The franchise agreement outlines every detail of the relationship between you and your franchisor including the terms and conditions and the obligations of both parties.
The contract will set out terms for the use of materials including branding, trade marks, commercial symbols, logos or any similar marketing, what you should expect from the franchisor in terms of support and also protects you against practices such as overvaluation of royalty fees, advertising levies and so on.
However, for the contract to be legally binding it needs to comply with the Consumer Protection Act 68 of 2008 (CPA). While the legislation is associated with protecting consumers who may be buying big screen TVs or smartphones from unscrupulous suppliers – it also sets out the terms and conditions between a franchisee and a franchisor.
And because the franchisee is defined as the consumer by the act, they are entitled to certain protections according to the law.
To find out what these protections are and their scope, we speak to Era Gunning, senior associate at the law firm, ENSafrica.
How the Consumer Protection Act impacts the franchise agreement
The CPA prescribes certain formalities for franchise agreements. These include that the agreement must be in writing and signed by or on behalf of the franchisee. It must include any prescribed information and be in plain language.
It also gives you as the franchisee, the right to cancel a franchise agreement without cost or penalty within ten business days (the cooling-off period) after signing the agreement, by giving written notice to the franchisor.
The protection afforded by the Consumer Protection Act
The agreement between the franchisor and franchisee is regulated by the CPA and so are the following:
- a solicitation of offers to enter into a franchise agreement;
- an offer by a potential franchisor to enter into a franchise agreement with a potential franchisee;
- a franchise agreement or an agreement supplementary to a franchise agreement; and
- the supply of any goods or services to a franchisee in terms of a franchise agreement.
As a general rule, a supplier must not require as a condition of supplying any goods or services or as a condition of entering into an agreement or transaction that the consumer must:
- purchase any other particular goods or services from that supplier;
- enter into an additional agreement or transaction with the same supplier or a designated third party;
- agree to purchase any particular goods or services from a designated third party, unless the supplier offers bundled goods or services separately and at individual prices or the supplier can show that the convenience to the consumer in having those goods or service bundled outweighs the limitation of the consumer’s right to choice or that the bundling of those goods or services results in economic benefit for consumers.
However, a franchisee may be required to purchase goods or services from a specific supplier at the direction of the franchisor if they are reasonably related to the branded products or services that are the subject of the franchise agreement.
The disclosure document
One of the major requirements of the CPA is that every franchisor must provide a prospective franchisee with a disclosure document.
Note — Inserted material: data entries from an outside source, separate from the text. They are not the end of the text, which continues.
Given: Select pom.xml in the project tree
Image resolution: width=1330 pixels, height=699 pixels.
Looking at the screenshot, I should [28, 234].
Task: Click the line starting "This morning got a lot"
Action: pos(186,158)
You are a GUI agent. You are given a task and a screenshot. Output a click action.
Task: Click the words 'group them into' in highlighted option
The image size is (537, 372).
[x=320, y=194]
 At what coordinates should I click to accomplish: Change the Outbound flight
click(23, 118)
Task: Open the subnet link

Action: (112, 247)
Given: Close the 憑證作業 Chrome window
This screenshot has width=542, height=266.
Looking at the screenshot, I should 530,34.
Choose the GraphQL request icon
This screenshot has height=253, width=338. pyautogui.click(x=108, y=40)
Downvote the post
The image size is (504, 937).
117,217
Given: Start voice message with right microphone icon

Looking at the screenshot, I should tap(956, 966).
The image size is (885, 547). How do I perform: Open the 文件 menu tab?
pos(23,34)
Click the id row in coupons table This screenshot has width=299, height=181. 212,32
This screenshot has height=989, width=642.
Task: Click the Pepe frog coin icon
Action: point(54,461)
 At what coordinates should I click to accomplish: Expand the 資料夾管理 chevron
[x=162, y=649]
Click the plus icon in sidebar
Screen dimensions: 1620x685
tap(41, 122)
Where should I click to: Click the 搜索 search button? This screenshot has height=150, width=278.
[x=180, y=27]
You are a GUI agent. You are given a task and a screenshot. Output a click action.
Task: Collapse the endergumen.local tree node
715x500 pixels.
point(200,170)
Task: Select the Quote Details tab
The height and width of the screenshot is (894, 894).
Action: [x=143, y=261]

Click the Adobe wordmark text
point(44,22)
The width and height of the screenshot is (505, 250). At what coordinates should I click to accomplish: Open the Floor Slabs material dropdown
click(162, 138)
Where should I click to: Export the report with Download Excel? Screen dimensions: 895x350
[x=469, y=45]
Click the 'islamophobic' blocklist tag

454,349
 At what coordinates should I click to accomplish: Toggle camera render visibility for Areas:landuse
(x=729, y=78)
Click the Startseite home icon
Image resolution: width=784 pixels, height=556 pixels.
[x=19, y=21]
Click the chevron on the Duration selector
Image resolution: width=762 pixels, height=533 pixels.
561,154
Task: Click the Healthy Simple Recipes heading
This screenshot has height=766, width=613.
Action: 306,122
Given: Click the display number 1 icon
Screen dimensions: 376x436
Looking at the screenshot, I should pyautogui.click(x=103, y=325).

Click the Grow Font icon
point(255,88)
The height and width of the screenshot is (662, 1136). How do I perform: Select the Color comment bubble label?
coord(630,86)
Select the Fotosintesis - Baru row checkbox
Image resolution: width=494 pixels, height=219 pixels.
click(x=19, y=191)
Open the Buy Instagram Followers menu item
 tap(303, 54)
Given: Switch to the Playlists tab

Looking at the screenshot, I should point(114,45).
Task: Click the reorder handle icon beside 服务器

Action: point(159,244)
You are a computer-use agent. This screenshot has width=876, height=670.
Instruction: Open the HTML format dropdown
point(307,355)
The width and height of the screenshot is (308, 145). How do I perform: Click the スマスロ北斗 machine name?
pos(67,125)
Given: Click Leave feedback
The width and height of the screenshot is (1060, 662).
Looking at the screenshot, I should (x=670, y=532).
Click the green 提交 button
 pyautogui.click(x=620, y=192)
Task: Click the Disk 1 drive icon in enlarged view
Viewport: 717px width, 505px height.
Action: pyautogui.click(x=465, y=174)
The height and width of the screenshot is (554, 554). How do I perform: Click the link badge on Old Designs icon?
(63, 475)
This document is aimed at giving you all the information you need regarding the franchise to make an informed decision. The document has to be dated and signed by an authorised officer of the franchisor, at least 14 days prior to the signing of a franchise agreement.
According to the CPA, the documents, as a minimum, must, among other things, contain:
- the number of individual outlets franchised by the franchisor;
- the growth of the franchisor’s turnover, net profit and the number of individual outlets, if any, franchised by the franchisor for the financial year prior to the date on which the prospective franchisee receives a copy of the disclosure document;
- a statement confirming that there have been no significant or material changes in the company’s or franchisor’s financial position since the date of the last accounting officer, auditor’s certificate or certificate by a similar reviewer of the company or franchisor, that the company or franchisor has reasonable grounds to believe that it will be able to pay its debts as and when they fall due; and
- written projections of potential sales, income, gross or net profits or other financial projections for the franchised business.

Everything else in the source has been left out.